The power that is actually consumed or utilised in an AC circuit is called true power or active power or real power. It has already been seen that power is consumed only in resistance. A pure inductor and a pure capacitor do not consume any power, since in a half cycle whatever power is received from the source by these components, the same is returned to the source. This power that flows back and forth (i.e., in both directions in the circuit) or reacts upon itself is called reactive power. It does not do any useful work in the circuit. It has been seen that in pure resistive circuit, current is in phase with the applied voltage, whereas in pure inductive and capacitive circuit, current is 90° out of phase. Therefore, it is concluded that the current in phase with the voltage produces true or active power, whereas the current 90° out of the phase with the voltage contributes to reactive power. Hence,

 

true power = voltage × current in phase with voltage

reactive power = voltage × current 90° out of phase with voltage.
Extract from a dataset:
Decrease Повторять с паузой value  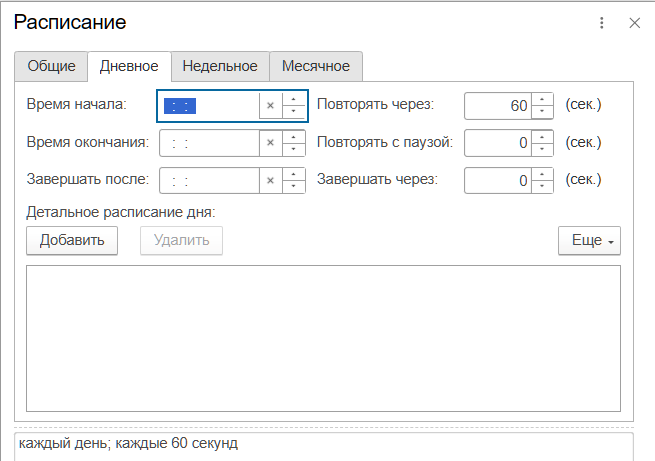[x=542, y=149]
The phasor diagram for an inductive circuit is shown in Figure 7.12, where current I lags behind the voltage V by an angle ɸ °. Current I can be resolved into two rectangular components, that is, (i) I cos ɸ, which is in phase with voltage V and (ii) I sin ɸ, which is 90° out of phase with voltage V.

Fig. 7.12  Phasor diagram representing active, reactive and apparent current

∴        True power, P = V × I cos ɸ = VI cos ɸ W

Reactive power, P_r = V × I sin ɸ = VI sin ɸ VAR

Apparent power, P_a = V × I = VI VA

The bigger units of true power, reactive power, and apparent power are kW (or MW), kVAR (or MVAR), and kVA (or MVA), respectively.
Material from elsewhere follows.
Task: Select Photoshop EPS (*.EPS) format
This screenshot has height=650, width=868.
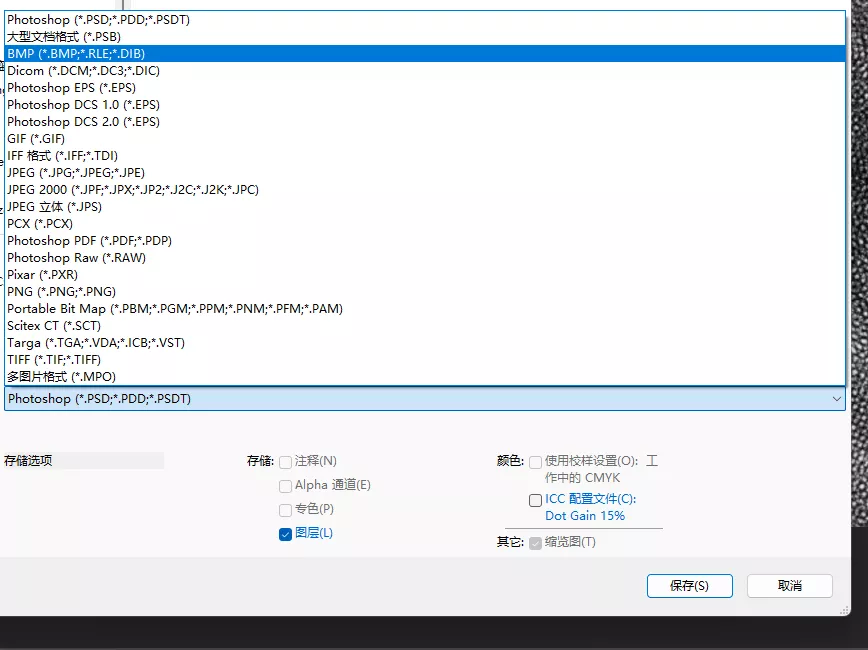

7.8.1  Active Component of Current

The current component that is in phase with circuit voltage (i.e., I cos ɸ) and contributes to active or true power of the circuit is called active component or watt−full component or in−phase component of current.
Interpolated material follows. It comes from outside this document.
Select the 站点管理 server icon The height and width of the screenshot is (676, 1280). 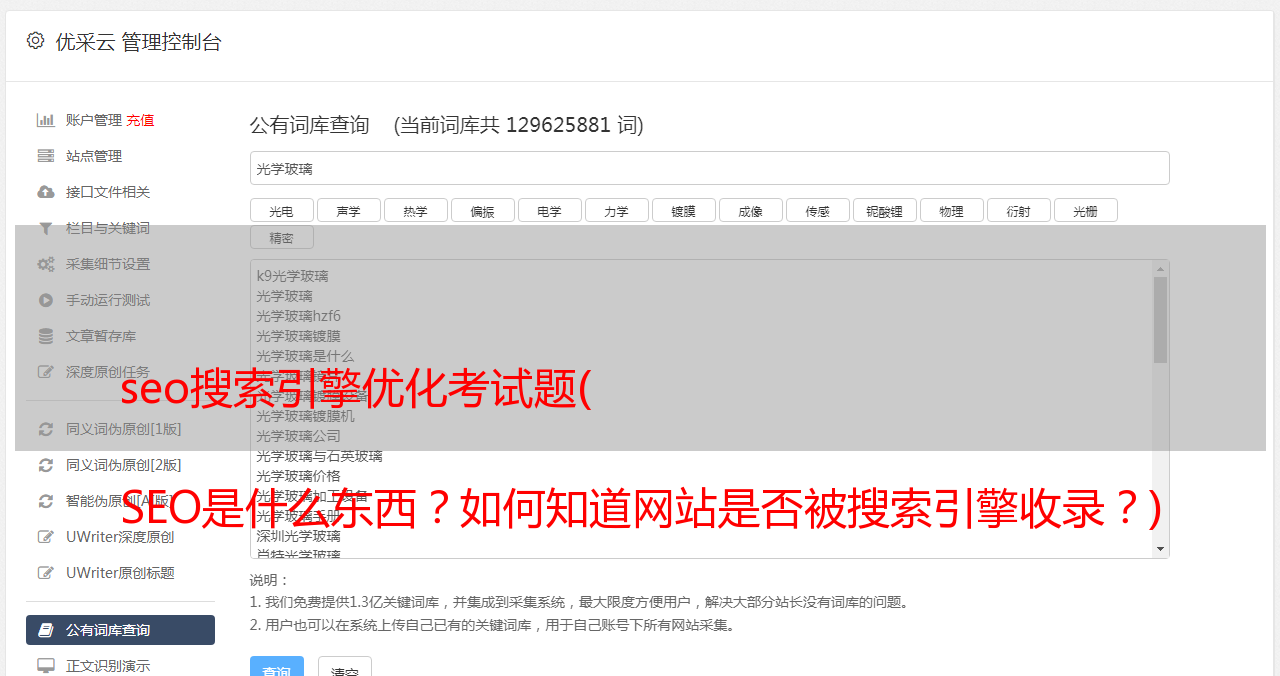tap(46, 156)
7.8.2  Reactive Component of Current

The current component that is in quadrature (or 90° out of phase) to circuit voltage (i.e., I sin ɸ) and contributes to reactive power of the circuit is called reactive component of current.

7.8.3  Power Triangle

When each component of current, in Figure 7.12, is multiplied by voltage V, a power triangle is obtained, as shown in Figure 7.13. This right−angled triangle indicates the relation among true power, reactive power, and apparent power.

Fig. 7.13  Power triangle

In the abovementioned discussion, the following points are worth noting:

1. When an active component of current is multiplied with circuit voltage, it results in active or true power. It is this power that produces torque in motors, heat in heaters, light in lamps, etc. Further, watt-meter indicates this power.
2. When the reactive component of current is multiplied with circuit voltage, it results in reactive power. It is this power that merely flows back and forth without doing any work. This power determines the power factor of the circuit.
3. When the circuit current is multiplied with circuit voltage, it results in apparent power. It is so called because it appears that product of voltage and current is power. However, in AC circuits (except pure resistive circuit), there is usually phase difference between voltage and current so that VI does not give real power. To avoid confusion, it is measured in volt-ampere.
4. From power triangle shown in Figure 7.13, the power factor may also be determined by taking ratio of true power to apparent power, that is, power factor, cos ɸ = true power/ apparent power.